- _GOAL OF THE EXERCISE_: Everything from the line that contains "Click the plus increment button for h" through the final line of the records below should be quoted exactly, except the pictures.

- _INPUT DATA_:

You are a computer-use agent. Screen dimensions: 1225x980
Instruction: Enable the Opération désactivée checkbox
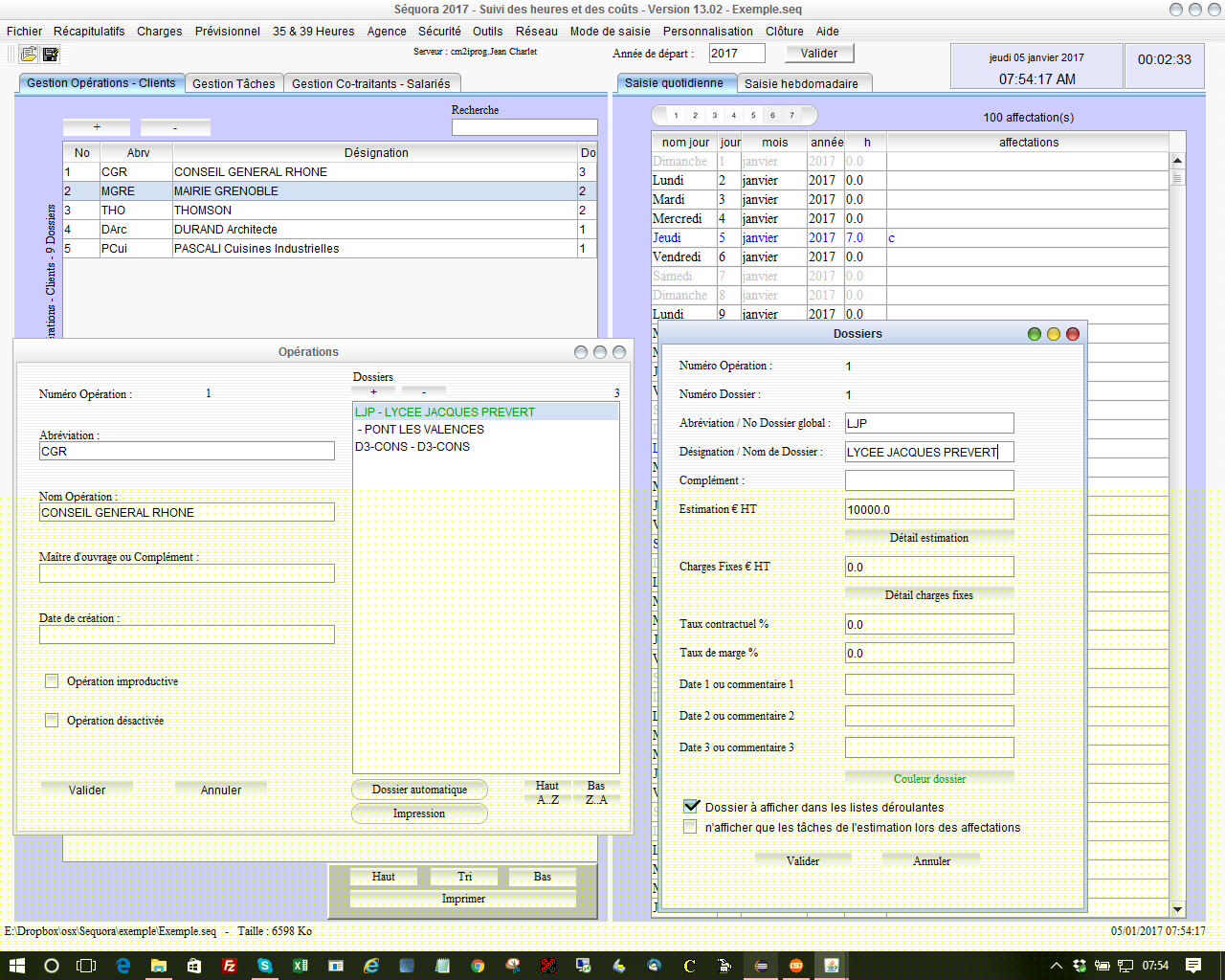(52, 721)
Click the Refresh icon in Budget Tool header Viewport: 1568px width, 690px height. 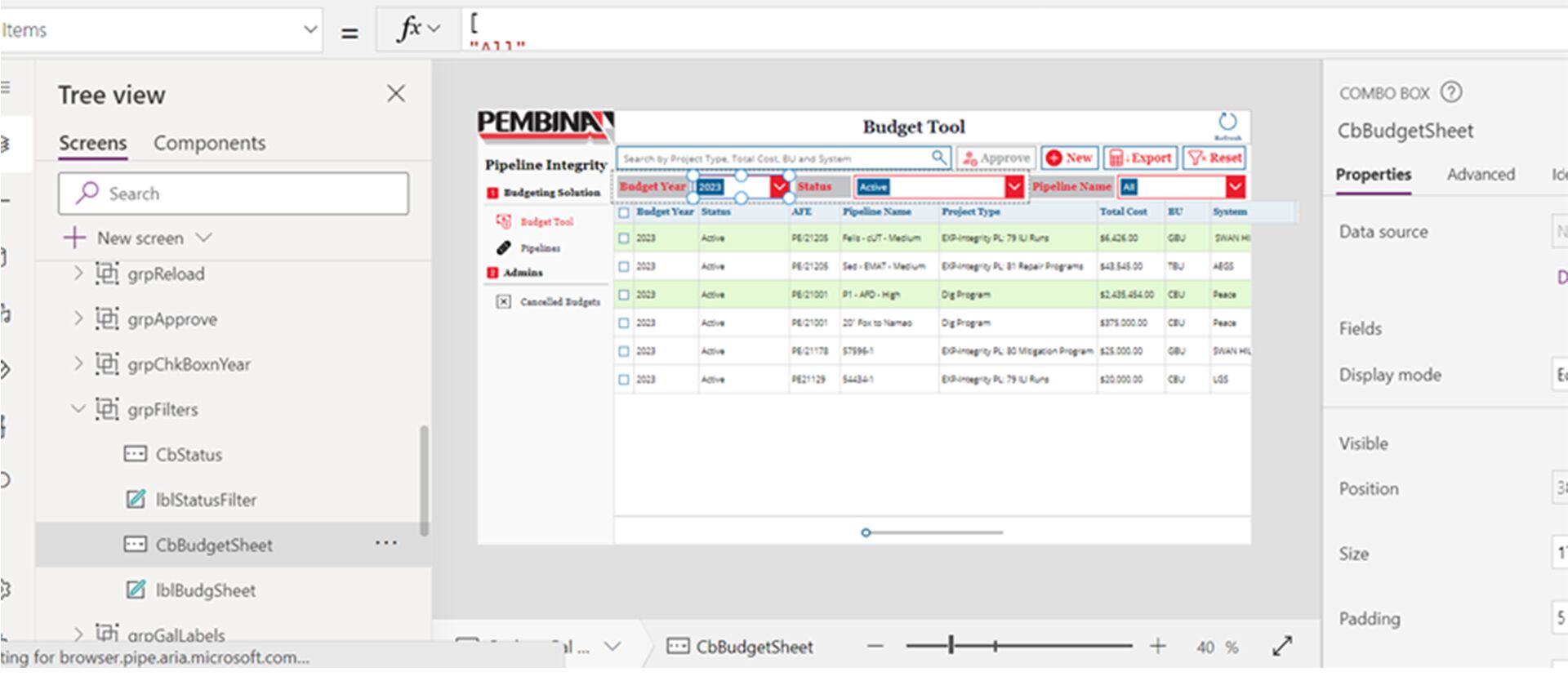point(1227,122)
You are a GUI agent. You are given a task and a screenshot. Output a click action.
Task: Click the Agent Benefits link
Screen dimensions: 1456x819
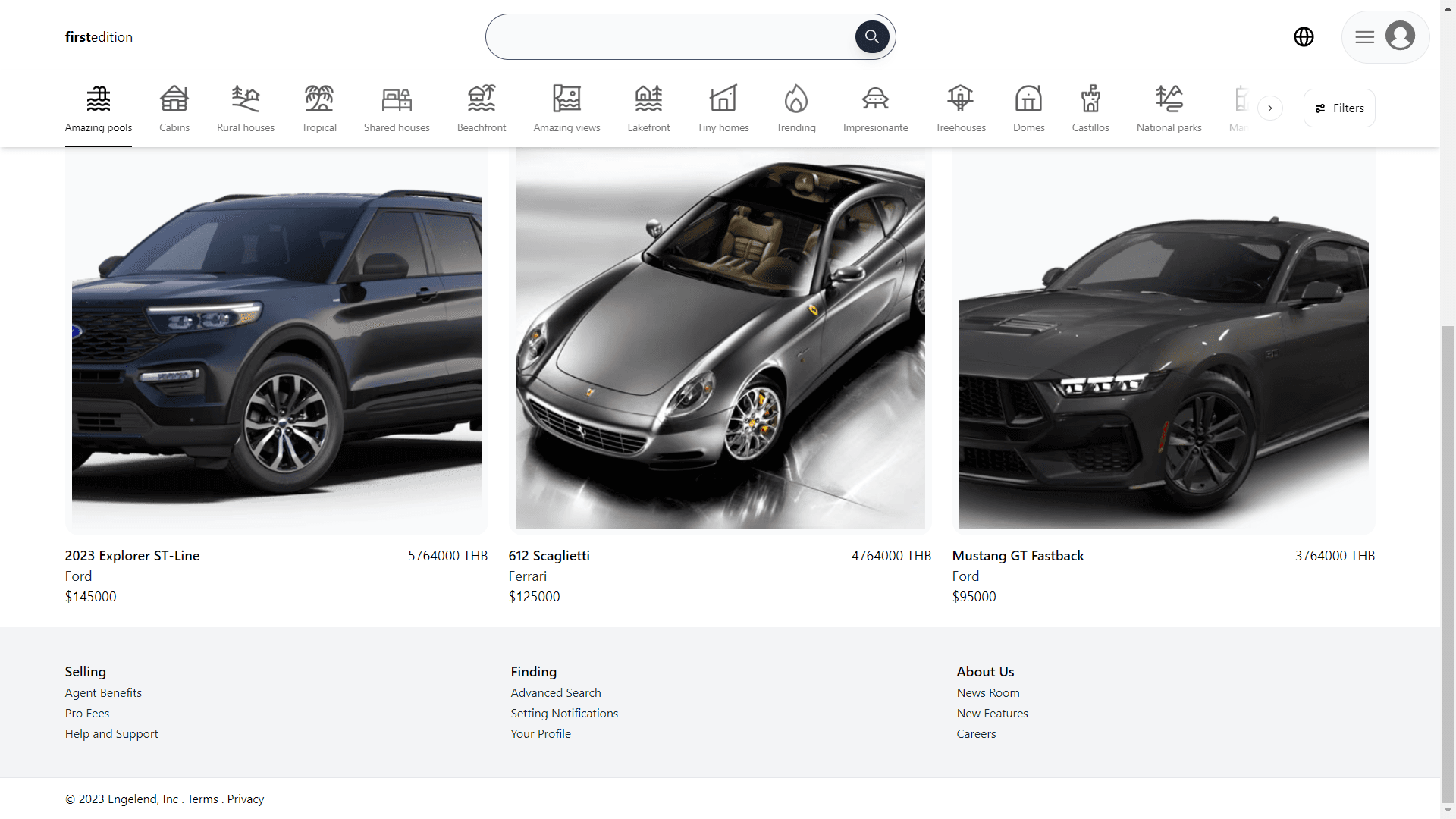coord(103,692)
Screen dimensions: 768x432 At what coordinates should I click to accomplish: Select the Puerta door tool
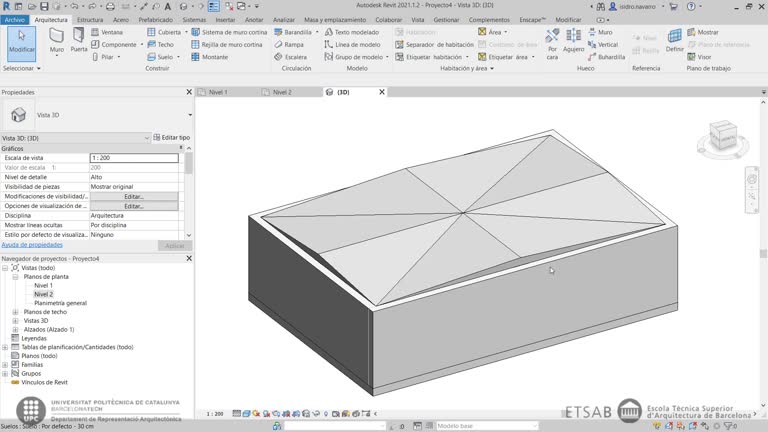[79, 40]
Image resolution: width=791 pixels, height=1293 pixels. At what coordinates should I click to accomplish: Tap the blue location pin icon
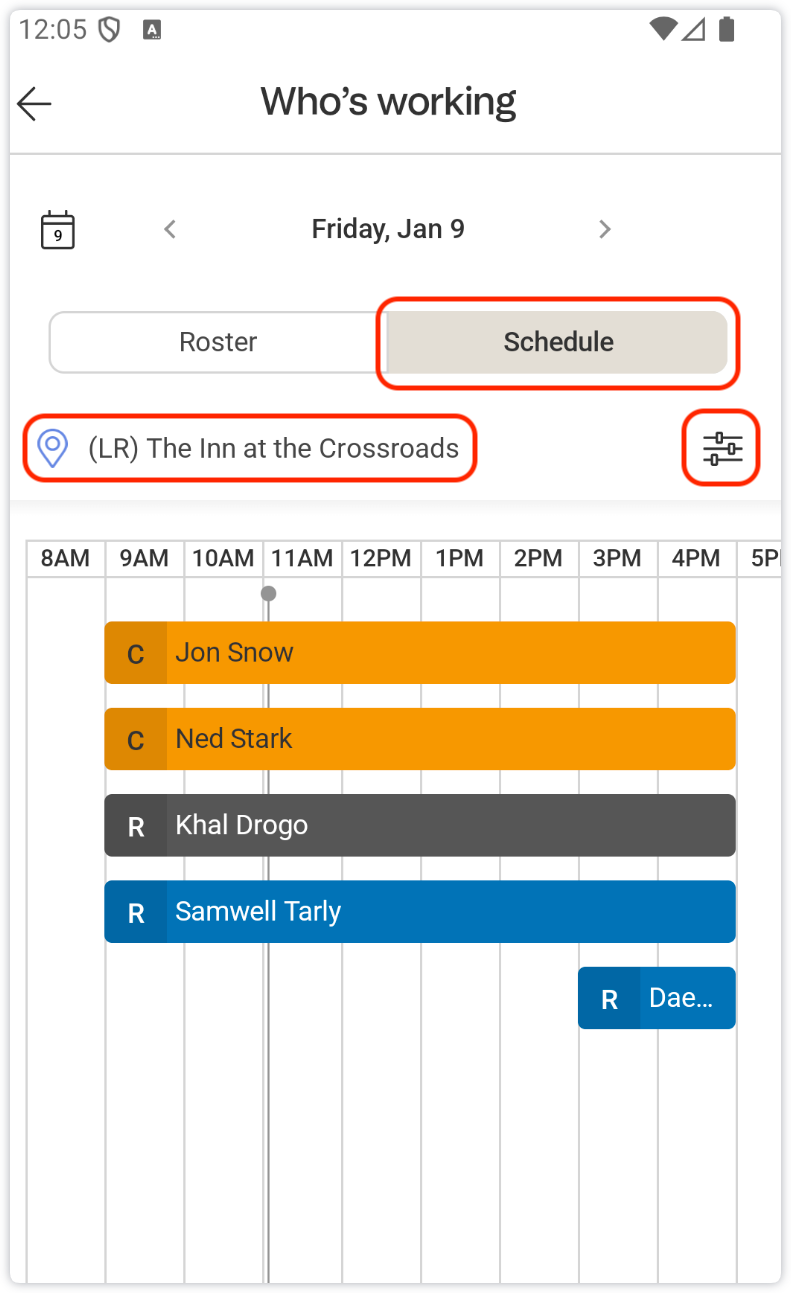coord(52,448)
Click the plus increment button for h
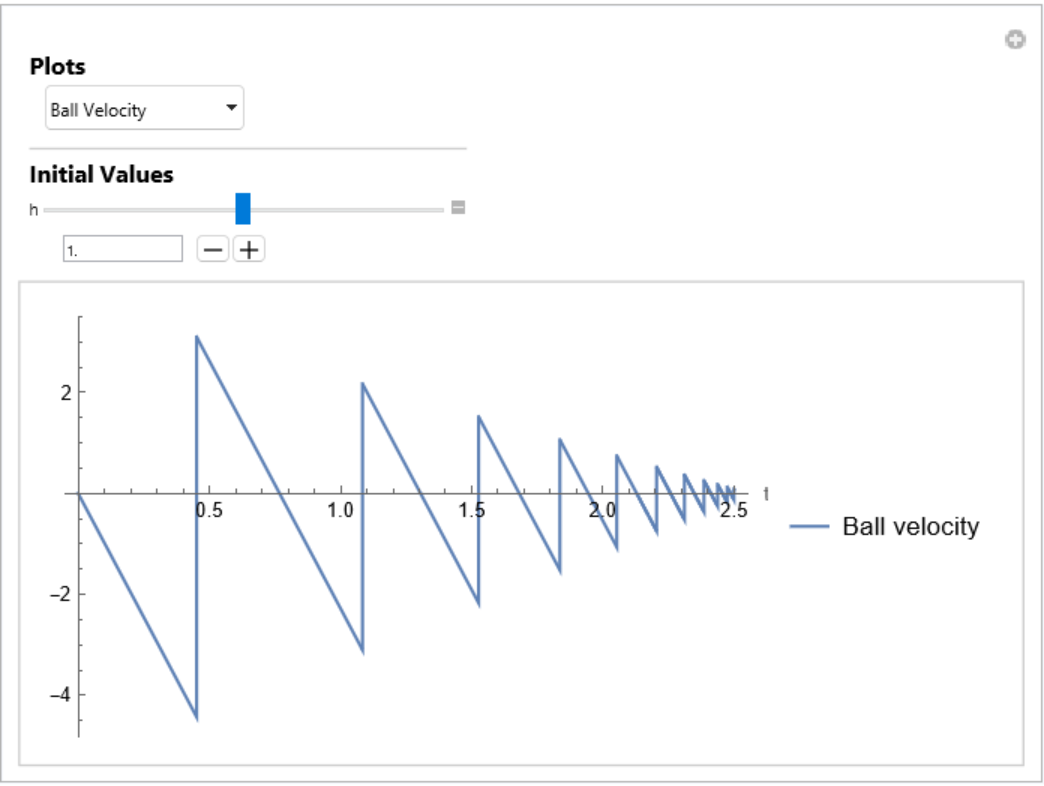This screenshot has width=1044, height=786. [249, 249]
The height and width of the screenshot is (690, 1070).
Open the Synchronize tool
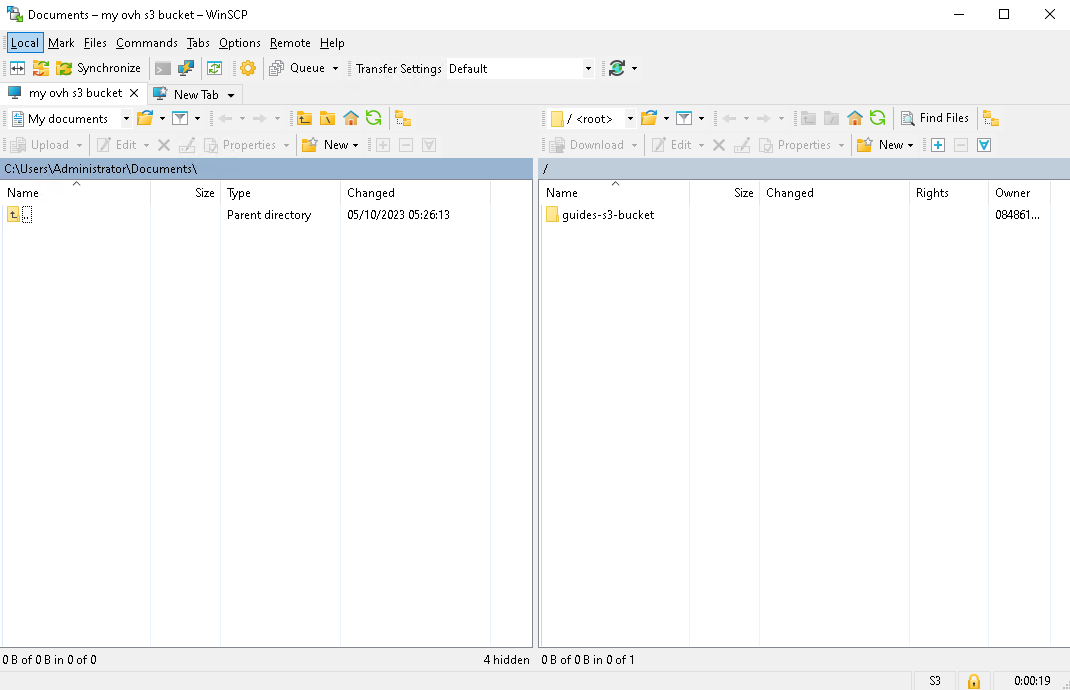tap(100, 68)

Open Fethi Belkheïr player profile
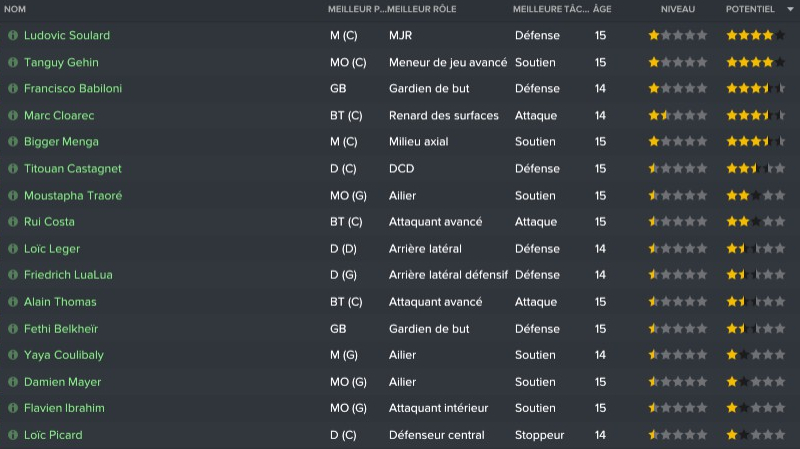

- _RESPONSE BELOW_:
Click the plus increment button for h
This screenshot has width=1044, height=786. [249, 249]
The height and width of the screenshot is (690, 1070).
Open the Synchronize tool
tap(100, 68)

Open Fethi Belkheïr player profile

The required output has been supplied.